Crónicas de un hombre serio  /  Anecdotario

Jugando entre los apóstolesnoviembre 2015

El programa turístico que cada año repetían la Tía Lola y el Tío Pantxa era pasar unos días en Arantzazu. Ella era un ama de casa a la antigua usanza; él, un trabajador manual al que, en aquellos tiempos, se podía considerar cualificado (se encargaba de elaborar los productos de la empresa CALBER: colonias, polvos de talco, bálsamo...).

La pareja no tenía descendencia ni estuvo nunca afectada por el síndrome del Tío Gilito, por lo que, además de ocuparse de ir tapando discretamente los déficits de la economía de subsistencia de buena parte de la familia, se llevaban a alguno de sus sobrinos a compartir su periplo vacacional. El primero fue mi hermano mayor Luís Ángel, que luego me pasó el testigo.

Es así como, en los años 60, década en la que pasé de niño a adolescente, la estancia de una semana de finales de julio en Arantzazu se convirtió en el solitario evento viajero de mis vacaciones estivales. Nos alojábamos en lo que se conocía como Hospedería de los Frailes (ubicada en lo que ahora es el Hotel Santuario de Arantzazu) y pasábamos los días entre excursiones por los alrededores -subir a Urbía era obligatorio- y largas sesiones en unos frontones ya desaparecidos. Cuando debido a la niebla o la lluvia los parajes naturales no se mostraban demasiado acogedores, la alternativa era caminar por la carretera que sube desde Oñati.

Y allí estaban. Inmensos bloques que medían tres metros y pesaban cinco toneladas. Repartidos en grupos al borde de la carretera, en los pocos espacios que quedaban entre la calzada y el borde del barranco. A unos pocos cientos de metros de su destino final. Eran los Apóstoles de Oteiza. Recuerdo que unos estaban tallados -no se si parcial o totalmente- y que otros estaban intactos. Y no recuerdo si estaban los dieciséis que, entre Apóstoles y Piedad, están ahora colocados en la fachada.

En aquellos años no era fácil tener información fiable sobre qué hacían allí aquellas esculturas y bloques de piedra. Además, aunque es probable que mis tíos no conocieran al detalle el asunto, cabe la posibilidad de que tuvieran cierta información pero que no quisieran hacer comentarios en público, y menos delante de criaturas que luego pudieran meter la pata.

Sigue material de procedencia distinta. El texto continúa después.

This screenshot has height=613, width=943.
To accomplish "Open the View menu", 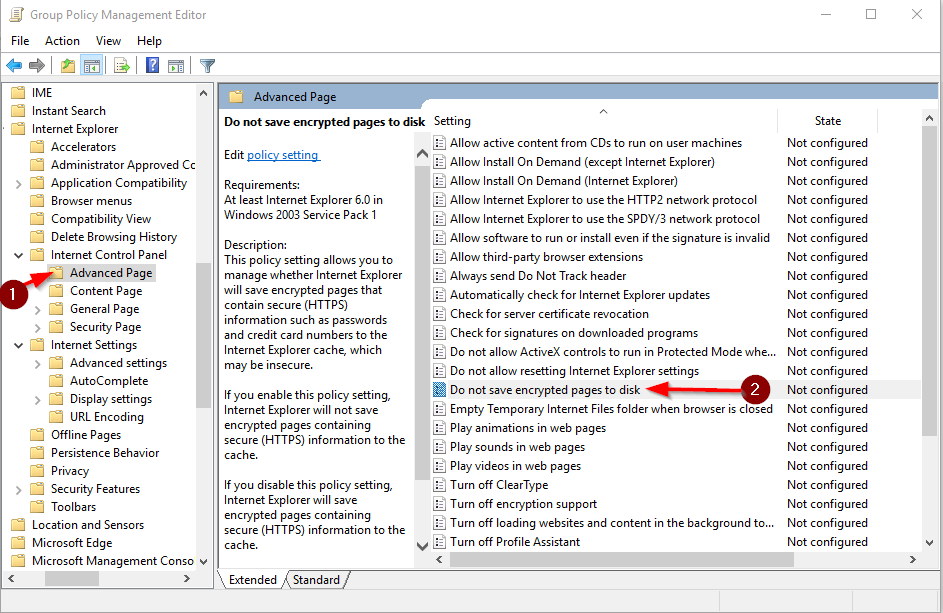I will (108, 41).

En síntesis, lo que ocurría era que en 1955 la jerarquía de la Iglesia Católica, escandalizada por el proyecto de los Apóstoles de Oteiza decidió su paralización definitiva (sic). Con el paso de los años, los argumentos utilizados por la jerarquía para rechazar aquel proyecto parecen sacados de un manual de radicales político-religiosos de la peor especie (que, en mi opinión, es lo que eran).

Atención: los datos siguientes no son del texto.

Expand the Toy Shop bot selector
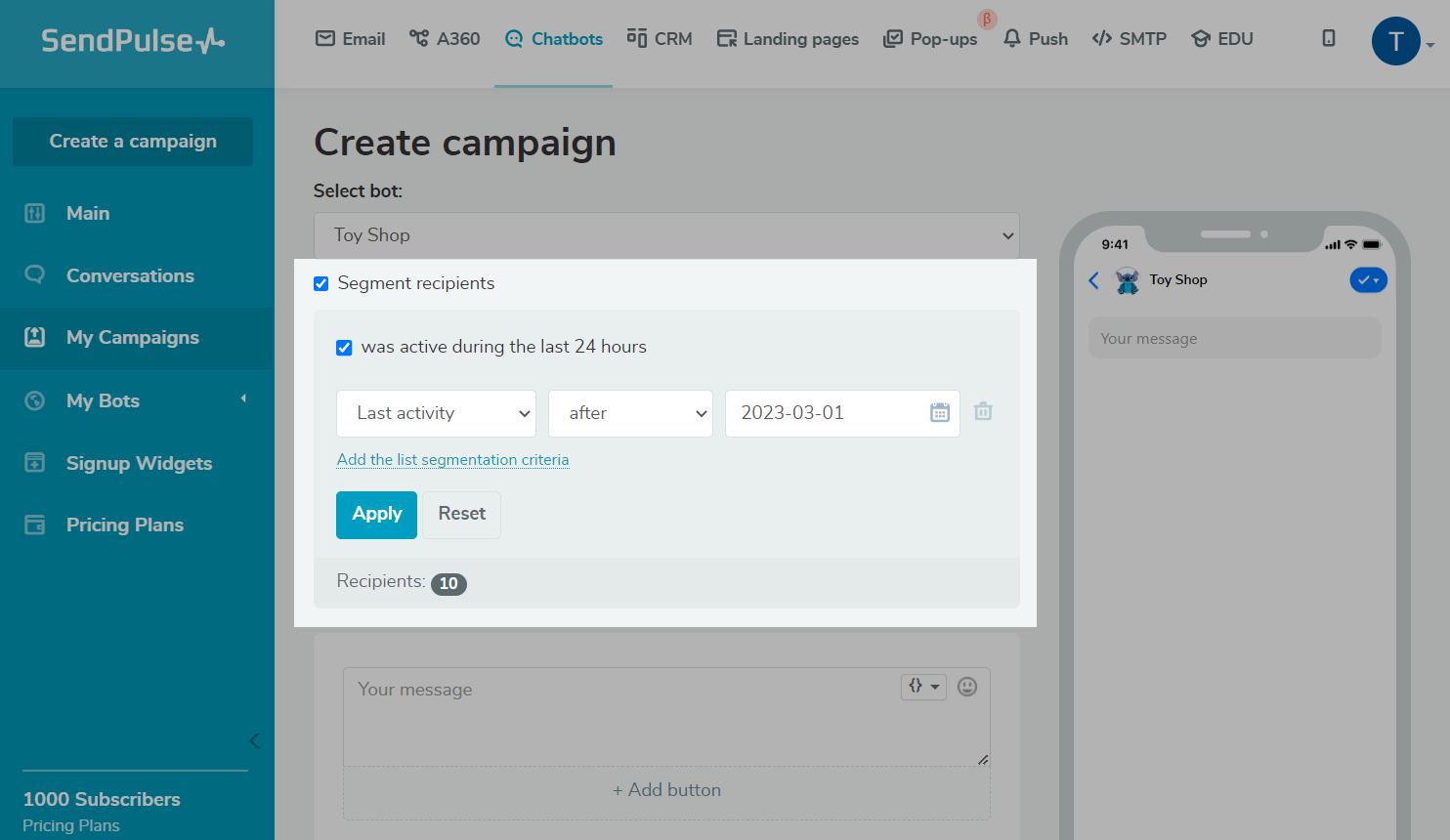 pos(665,235)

Al parecer, uno de los motivos de escándalo coincide con una pregunta habitual de quienes visitan Arantzazu por primera vez: ¿por qué los apóstoles son catorce y no doce? En primera instancia, la respuesta suele ser la que se atribuye al propio Oteiza cuando la pregunta le fue formulada por Jaime Font y Andreu, obispo de San Sebastián en los oscuros años 50: los apóstoles son catorce porque no había sitio para más. No obstante, hay explicaciones más elaboradas, incluida la formulada por el propio Oteiza (aunque el oriotarra no tenía un verbo fácil de entender).

Y como el veto político-eclesiástico a la obra de Oteiza no se levantó hasta 1966, las esculturas o su materia prima estuvieron una ristra de años tirados al borde de la carretera, mientras los anclajes de las esculturas se iban oxidando en la fachada del templo.

Durante aquellos años, en los paseos que dábamos por la carretera era frecuente que, cuando la Tía Lola estaba despistada, una de las diversiones fuera subirse por las esculturas y utilizarlas como escondite o para hacer el ganso. Por ello, cada vez que voy a Arantzazu y veo las esculturas (que se colocaron en 1968 y 1969), pienso que, a buen seguro, más de una lleva alguna pequeña muesca fruto de los ratos pasados jugando entre los Apóstoles. Seguro que a Oteiza lo que le molestó no fue nuestra infantil aportación a su obra.